LOS ANGELES, California, September 20, 2017 (LifeSiteNews) – Elisabeth Moss, winner of two Emmy Awards for “The Handmaid’s Tale,” is set to star in a new movie, “Call Jane,” described by The Hollywood Reporter as an “abortion drama.”  

The film appears to be a vehicle meant to lionize a group of 1960s suburban women who murdered innocents, presenting a romanticized version of the quest for the normalization of abortion.

Set in pre-Roe v. Wade Chicago, the series is based on the true story about the “Jane Collective,” an underground network of women who provided illegal abortions. The secretive organization purportedly conducted thousands of abortions during its brief existence between its founding in 1969 and the Supreme Court’s Roe v. Wade ruling in 1973 that legalized abortion across the land.

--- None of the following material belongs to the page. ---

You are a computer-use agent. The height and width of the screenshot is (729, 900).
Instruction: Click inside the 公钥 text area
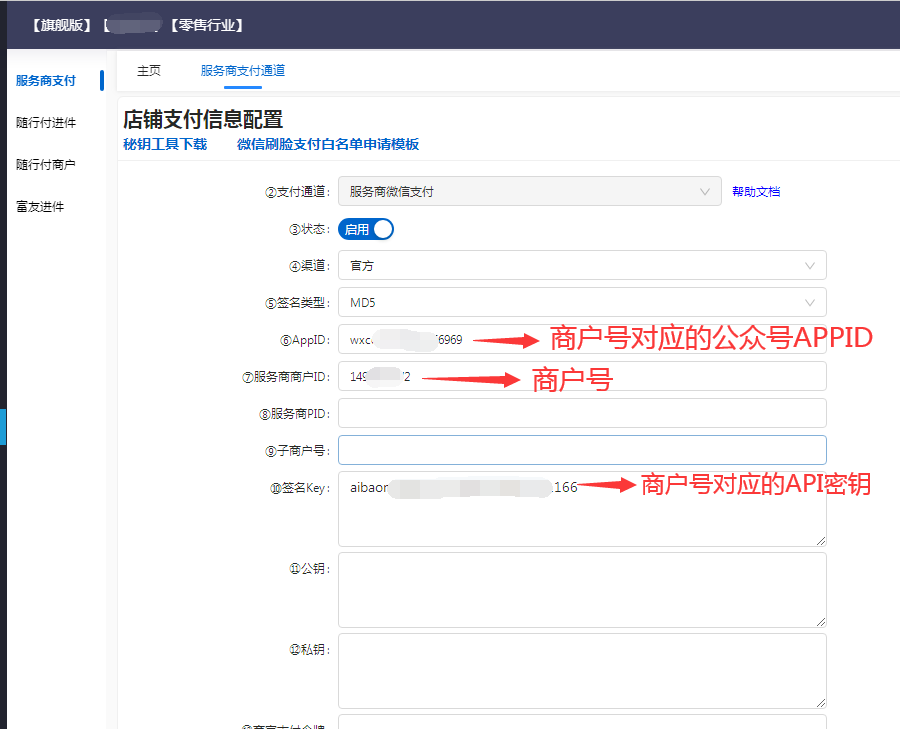pyautogui.click(x=582, y=590)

“Jane was founded in 1969, in Hyde Park, home to the University of Chicago, and a neighborhood where progressive ideas were welcome,” according to a report in the Chicago Tribune.  

Ultimately, “Jane's facilities were raided by police, who kept asking: ‘Where's the doctor?’ They couldn't imagine the women they arrested were performing abortions,” the report continued. “The Jane Seven, as they were dubbed, were indicted by a grand jury — but spared a trial only by the Supreme Court's timely legalization of abortion in 1973.”

The movie will, no doubt, portray these women as heroes.

Conflating feminism and abortion

Star Elisabeth Moss says she is often asked, “Why do you pick these strong, feminist roles?” according to Vanity Fair. The piece noted that the actress has “always gravitated toward projects with a strong feminist core, a defining theme of her work for the last few years.”

Titled “Elisabeth Moss’s One-Woman Journey to Destroy the Patriarchy Continues,” the Vanity Fair piece proclaims, “Praise be, her next project is tackling abortion rights.”

Call Jane is being called a ‘women’s rights drama,’ because it recounts the story of a group of women who come together to provide “safe abortions” during an era when abortion was still illegal.

“Aside from the fact that there is no such thing as a ‘safe abortion,’ how is this story ‘really relevant?” asked commentator Sarah D. at Twitchy. “Is it relevant like ‘The Handmaid’s Tale’ is relevant? Or is it relevant because Scientology devotee Moss is a proud, prominent face of a religion cult that uses abortion — not to mention physical and psychological abuse — to keep its members in line?”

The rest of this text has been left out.